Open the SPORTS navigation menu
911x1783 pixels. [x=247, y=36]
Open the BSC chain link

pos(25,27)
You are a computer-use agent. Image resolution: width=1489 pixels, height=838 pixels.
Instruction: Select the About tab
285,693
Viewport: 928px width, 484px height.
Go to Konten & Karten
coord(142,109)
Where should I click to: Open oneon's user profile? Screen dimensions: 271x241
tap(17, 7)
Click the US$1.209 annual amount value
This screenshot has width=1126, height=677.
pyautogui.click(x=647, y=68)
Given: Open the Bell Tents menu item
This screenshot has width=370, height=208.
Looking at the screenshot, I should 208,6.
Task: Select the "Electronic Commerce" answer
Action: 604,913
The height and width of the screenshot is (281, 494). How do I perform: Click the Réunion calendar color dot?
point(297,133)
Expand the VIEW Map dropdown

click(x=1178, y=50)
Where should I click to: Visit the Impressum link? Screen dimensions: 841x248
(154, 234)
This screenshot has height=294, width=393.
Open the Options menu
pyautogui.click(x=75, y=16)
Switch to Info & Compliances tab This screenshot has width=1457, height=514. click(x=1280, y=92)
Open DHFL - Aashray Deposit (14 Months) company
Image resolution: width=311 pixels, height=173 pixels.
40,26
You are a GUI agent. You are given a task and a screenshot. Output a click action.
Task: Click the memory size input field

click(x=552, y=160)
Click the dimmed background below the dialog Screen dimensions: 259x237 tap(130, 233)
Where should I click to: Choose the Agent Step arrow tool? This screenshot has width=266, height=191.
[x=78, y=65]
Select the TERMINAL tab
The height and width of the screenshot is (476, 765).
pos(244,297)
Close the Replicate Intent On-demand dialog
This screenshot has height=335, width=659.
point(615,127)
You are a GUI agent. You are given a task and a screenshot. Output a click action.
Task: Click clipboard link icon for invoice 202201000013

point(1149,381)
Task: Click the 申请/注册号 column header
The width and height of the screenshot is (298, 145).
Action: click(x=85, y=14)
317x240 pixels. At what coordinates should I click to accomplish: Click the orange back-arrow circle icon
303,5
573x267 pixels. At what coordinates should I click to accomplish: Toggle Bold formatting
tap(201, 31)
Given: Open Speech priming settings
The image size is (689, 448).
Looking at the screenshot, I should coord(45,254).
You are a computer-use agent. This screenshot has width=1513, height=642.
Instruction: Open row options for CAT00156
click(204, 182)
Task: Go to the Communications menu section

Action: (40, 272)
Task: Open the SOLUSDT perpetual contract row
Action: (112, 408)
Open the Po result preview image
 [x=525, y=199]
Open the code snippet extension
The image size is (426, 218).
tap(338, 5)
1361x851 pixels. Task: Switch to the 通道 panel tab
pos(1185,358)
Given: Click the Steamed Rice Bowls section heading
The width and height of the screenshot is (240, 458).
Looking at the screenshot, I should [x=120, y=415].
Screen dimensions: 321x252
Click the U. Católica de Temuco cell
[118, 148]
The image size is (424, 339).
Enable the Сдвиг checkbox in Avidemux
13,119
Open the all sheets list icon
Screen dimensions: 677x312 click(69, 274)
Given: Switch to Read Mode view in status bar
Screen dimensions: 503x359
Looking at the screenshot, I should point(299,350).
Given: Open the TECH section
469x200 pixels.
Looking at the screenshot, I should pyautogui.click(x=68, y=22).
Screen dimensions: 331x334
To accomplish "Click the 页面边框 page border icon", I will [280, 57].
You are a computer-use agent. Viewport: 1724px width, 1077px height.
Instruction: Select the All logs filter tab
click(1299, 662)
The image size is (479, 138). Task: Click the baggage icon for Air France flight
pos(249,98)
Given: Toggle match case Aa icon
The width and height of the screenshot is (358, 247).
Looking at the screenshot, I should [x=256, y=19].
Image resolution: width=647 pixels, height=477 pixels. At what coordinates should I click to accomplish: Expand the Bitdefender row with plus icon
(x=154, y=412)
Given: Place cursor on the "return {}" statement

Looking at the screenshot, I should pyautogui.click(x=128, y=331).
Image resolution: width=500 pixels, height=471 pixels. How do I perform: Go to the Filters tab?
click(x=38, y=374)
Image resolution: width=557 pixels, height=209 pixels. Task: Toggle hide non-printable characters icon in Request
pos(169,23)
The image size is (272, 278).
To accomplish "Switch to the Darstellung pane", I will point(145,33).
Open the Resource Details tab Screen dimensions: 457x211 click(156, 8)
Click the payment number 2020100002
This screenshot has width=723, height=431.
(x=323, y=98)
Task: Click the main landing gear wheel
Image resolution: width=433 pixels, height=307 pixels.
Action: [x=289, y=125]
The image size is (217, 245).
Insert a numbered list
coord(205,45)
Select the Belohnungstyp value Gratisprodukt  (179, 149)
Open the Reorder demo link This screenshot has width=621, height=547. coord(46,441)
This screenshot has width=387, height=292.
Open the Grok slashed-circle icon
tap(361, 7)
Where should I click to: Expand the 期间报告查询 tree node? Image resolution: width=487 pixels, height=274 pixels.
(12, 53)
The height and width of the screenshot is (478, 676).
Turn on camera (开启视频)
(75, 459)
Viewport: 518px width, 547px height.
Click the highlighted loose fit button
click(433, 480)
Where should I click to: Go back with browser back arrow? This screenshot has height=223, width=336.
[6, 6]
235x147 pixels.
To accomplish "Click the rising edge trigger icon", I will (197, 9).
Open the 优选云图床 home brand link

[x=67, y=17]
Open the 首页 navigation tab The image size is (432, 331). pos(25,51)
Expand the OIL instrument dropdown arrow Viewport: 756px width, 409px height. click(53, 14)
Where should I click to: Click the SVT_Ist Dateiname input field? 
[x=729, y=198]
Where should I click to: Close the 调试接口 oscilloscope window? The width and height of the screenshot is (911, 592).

──────────

Output all of the data again. Match it exactly.

Open the SPORTS navigation menu
911x1783 pixels. [x=247, y=36]
Open the BSC chain link

pos(25,27)
You are a computer-use agent. Image resolution: width=1489 pixels, height=838 pixels.
Instruction: Select the About tab
285,693
Viewport: 928px width, 484px height.
Go to Konten & Karten
coord(142,109)
Where should I click to: Open oneon's user profile? Screen dimensions: 271x241
tap(17, 7)
Click the US$1.209 annual amount value
This screenshot has width=1126, height=677.
pyautogui.click(x=647, y=68)
Given: Open the Bell Tents menu item
This screenshot has width=370, height=208.
Looking at the screenshot, I should 208,6.
Task: Select the "Electronic Commerce" answer
Action: 604,913
The height and width of the screenshot is (281, 494). How do I perform: Click the Réunion calendar color dot?
point(297,133)
Expand the VIEW Map dropdown

click(x=1178, y=50)
Where should I click to: Visit the Impressum link? Screen dimensions: 841x248
(154, 234)
This screenshot has height=294, width=393.
Open the Options menu
pyautogui.click(x=75, y=16)
Switch to Info & Compliances tab This screenshot has width=1457, height=514. click(x=1280, y=92)
Open DHFL - Aashray Deposit (14 Months) company
Image resolution: width=311 pixels, height=173 pixels.
40,26
You are a GUI agent. You are given a task and a screenshot. Output a click action.
Task: Click the memory size input field

click(x=552, y=160)
Click the dimmed background below the dialog Screen dimensions: 259x237 tap(130, 233)
Where should I click to: Choose the Agent Step arrow tool? This screenshot has width=266, height=191.
[x=78, y=65]
Select the TERMINAL tab
The height and width of the screenshot is (476, 765).
pos(244,297)
Close the Replicate Intent On-demand dialog
This screenshot has height=335, width=659.
point(615,127)
You are a GUI agent. You are given a task and a screenshot. Output a click action.
Task: Click clipboard link icon for invoice 202201000013

point(1149,381)
Task: Click the 申请/注册号 column header
The width and height of the screenshot is (298, 145).
Action: click(x=85, y=14)
317x240 pixels. At what coordinates should I click to accomplish: Click the orange back-arrow circle icon
303,5
573x267 pixels. At what coordinates should I click to accomplish: Toggle Bold formatting
tap(201, 31)
Given: Open Speech priming settings
The image size is (689, 448).
Looking at the screenshot, I should coord(45,254).
You are a computer-use agent. This screenshot has width=1513, height=642.
Instruction: Open row options for CAT00156
click(204, 182)
Task: Go to the Communications menu section

Action: (40, 272)
Task: Open the SOLUSDT perpetual contract row
Action: (112, 408)
Open the Po result preview image
 [x=525, y=199]
Open the code snippet extension
The image size is (426, 218).
tap(338, 5)
1361x851 pixels. Task: Switch to the 通道 panel tab
pos(1185,358)
Given: Click the Steamed Rice Bowls section heading
The width and height of the screenshot is (240, 458).
Looking at the screenshot, I should [x=120, y=415].
Screen dimensions: 321x252
Click the U. Católica de Temuco cell
[118, 148]
The image size is (424, 339).
Enable the Сдвиг checkbox in Avidemux
13,119
Open the all sheets list icon
Screen dimensions: 677x312 click(69, 274)
Given: Switch to Read Mode view in status bar
Screen dimensions: 503x359
Looking at the screenshot, I should point(299,350).
Given: Open the TECH section
469x200 pixels.
Looking at the screenshot, I should pyautogui.click(x=68, y=22).
Screen dimensions: 331x334
To accomplish "Click the 页面边框 page border icon", I will [280, 57].
You are a computer-use agent. Viewport: 1724px width, 1077px height.
Instruction: Select the All logs filter tab
click(1299, 662)
The image size is (479, 138). Task: Click the baggage icon for Air France flight
pos(249,98)
Given: Toggle match case Aa icon
The width and height of the screenshot is (358, 247).
Looking at the screenshot, I should [x=256, y=19].
Image resolution: width=647 pixels, height=477 pixels. At what coordinates should I click to accomplish: Expand the Bitdefender row with plus icon
(x=154, y=412)
Given: Place cursor on the "return {}" statement

Looking at the screenshot, I should pyautogui.click(x=128, y=331).
Image resolution: width=500 pixels, height=471 pixels. How do I perform: Go to the Filters tab?
click(x=38, y=374)
Image resolution: width=557 pixels, height=209 pixels. Task: Toggle hide non-printable characters icon in Request
pos(169,23)
The image size is (272, 278).
To accomplish "Switch to the Darstellung pane", I will point(145,33).
Open the Resource Details tab Screen dimensions: 457x211 click(156, 8)
Click the payment number 2020100002
This screenshot has width=723, height=431.
(x=323, y=98)
Task: Click the main landing gear wheel
Image resolution: width=433 pixels, height=307 pixels.
Action: [x=289, y=125]
The image size is (217, 245).
Insert a numbered list
coord(205,45)
Select the Belohnungstyp value Gratisprodukt  (179, 149)
Open the Reorder demo link This screenshot has width=621, height=547. coord(46,441)
This screenshot has width=387, height=292.
Open the Grok slashed-circle icon
tap(361, 7)
Where should I click to: Expand the 期间报告查询 tree node? Image resolution: width=487 pixels, height=274 pixels.
(12, 53)
The height and width of the screenshot is (478, 676).
Turn on camera (开启视频)
(75, 459)
Viewport: 518px width, 547px height.
Click the highlighted loose fit button
click(433, 480)
Where should I click to: Go back with browser back arrow? This screenshot has height=223, width=336.
[6, 6]
235x147 pixels.
To accomplish "Click the rising edge trigger icon", I will (197, 9).
Open the 优选云图床 home brand link

[x=67, y=17]
Open the 首页 navigation tab The image size is (432, 331). pos(25,51)
Expand the OIL instrument dropdown arrow Viewport: 756px width, 409px height. click(53, 14)
Where should I click to: Click the SVT_Ist Dateiname input field? 
[x=729, y=198]
Where should I click to: Close the 调试接口 oscilloscope window? The width and height of the screenshot is (911, 592).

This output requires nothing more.